Humanities major drops nationally while campus maintains numbers
The percentage of humanities majors has dropped nationally from 14 percent of college students in 1970 to seven percent today.
This same phenomenon of declining interest in the humanities is not occurring at Puget Sound.
Although there are different ways to look at the statistics on a national scale, the numbers for students majoring in the humanities at Puget Sound over the past 10 years do not show a decline.
The percentage of students majoring in non-STEM (Science, Technology, Engineering, and Mathematics) fields has remained steady despite warnings that those with humanities majors are not as employable.
The liberal arts nature of Puget Sound may have a correlating connection to this issue at hand.

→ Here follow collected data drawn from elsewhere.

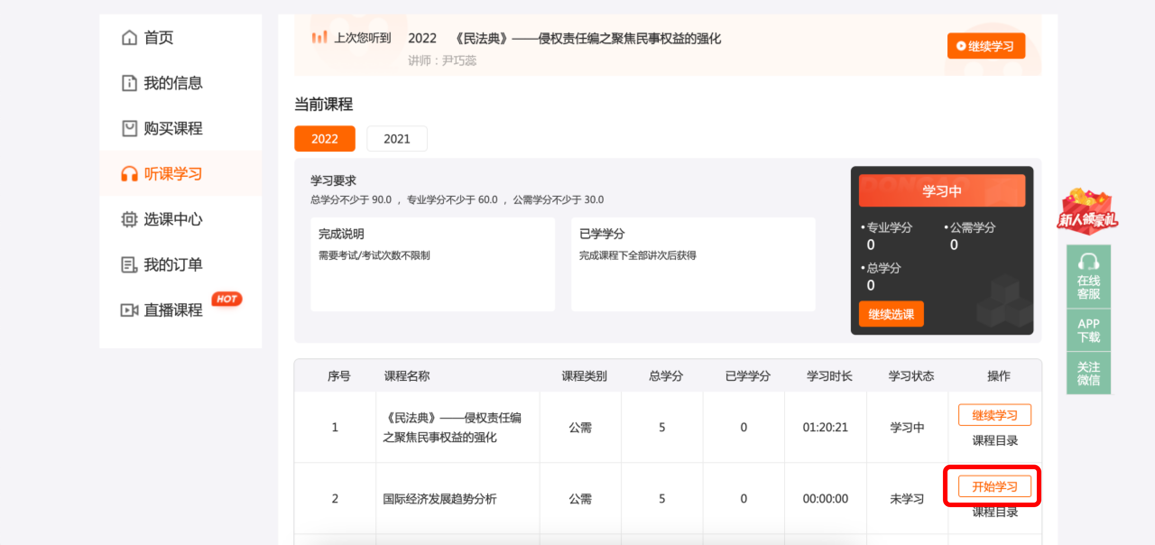Open 直播课程 live course video icon
1155x545 pixels.
tap(129, 310)
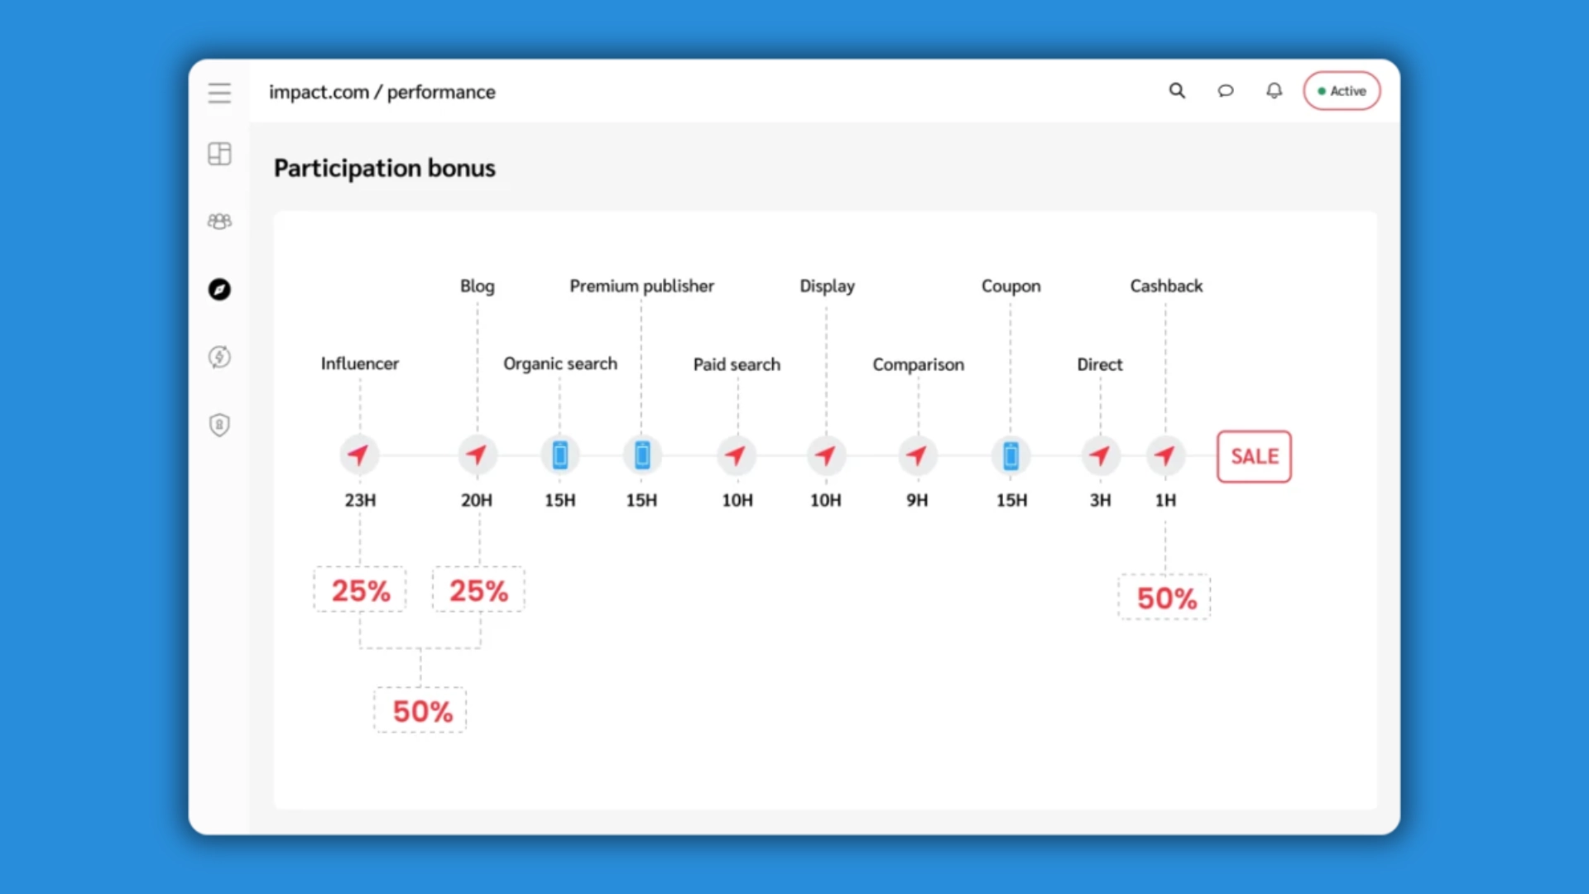1589x894 pixels.
Task: Select the 50% bonus box under Cashback
Action: (x=1164, y=596)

“Having a major where the pathway to a career is a little more indirect is in fact a luxury,” Priti Joshi, chair of the English Department, said.
“People who can afford to go to liberal arts schools have that luxury. We’re looking at a select group of people for whom perhaps the burden of the career is not quite as immediate as it might be for somebody who is the first person in their family to go to college.”
Others do not see financial concerns affecting the decline in humanities majors.
“I don’t think it’s necessarily that they’re not under financial pressures. I think for some reason the ethos in their family is a little different,” George Erving, Associate Professor of English, Humanities and Honors, said.
It is true that the path to employment is not as cut and dry for those majoring in the humanities. Joshi freely admits that there is no direct application in the humanities, like there is in neuroscience or engineering.
Using a billiards metaphor to describe the career path of a humanities graduate, Joshi explained that humanities majors are not looking for a direct shot into the pocket.
They know where they want the ball to go, but might use a series of bank shots to get it there.
“That kind of zigzag is what the humanities has always been about. There’s utility but that utility is not instantaneously available or visible,” she said.
There has been a nationwide push to prepare students for the workforce, and many see academic programs that do not have direct counterparts in the real world as superfluous.
“Job skills are trivial and they’re easily learned. What we produce is serious intellectual horsepower in problem solving,” Erving said. “Our best kids in English are going to succeed anywhere, because they’ve got the basic analytical skills.”
Although the strength of the sciences at Puget Sound is better known and departments like neuroscience tend to bring more prestige to the institution, the humanities departments have award-winning professors and a new center for the Humanities in Commencement.
“What I intend to work very hard on over the next five years is to really build that program up so it becomes a signature program for our university,” Erving, who also serves as the Humanities Residential Program Director, said.
The administration also works to create programs that uncover the links between areas of study.
“To me the growth of the STS [Science, Technology, and Society] program—the kind of institutional support we give to bridging the conversation between the humanities and the STEM fields—that program is the perfect example of bridging that gap and supporting a humanist endeavor,” Joshi said.
In the current economic climate of our country and general distrust for non-practical majors, how should a private liberal arts school prepare humanities students for the rest of their lives?
Joshi believes that during a student’s four years at Puget Sound, he or she learns how to think in new ways.
“If you don’t have the fortune of learning it particularly early, it becomes really hard to cultivate when you’re in your 40s and 50s and 60s in a job with a life,” Joshi said.
“What kind of life do you want to have? What do you want to think about? Who do you want to know? What do you want to read? What interests you? How do all those things help contribute to your sense of well-being and happiness?” Erving said.
“That may actually be the most powerful argument for why taking courses in whatever you like, particularly in the humanities, is a really good idea.”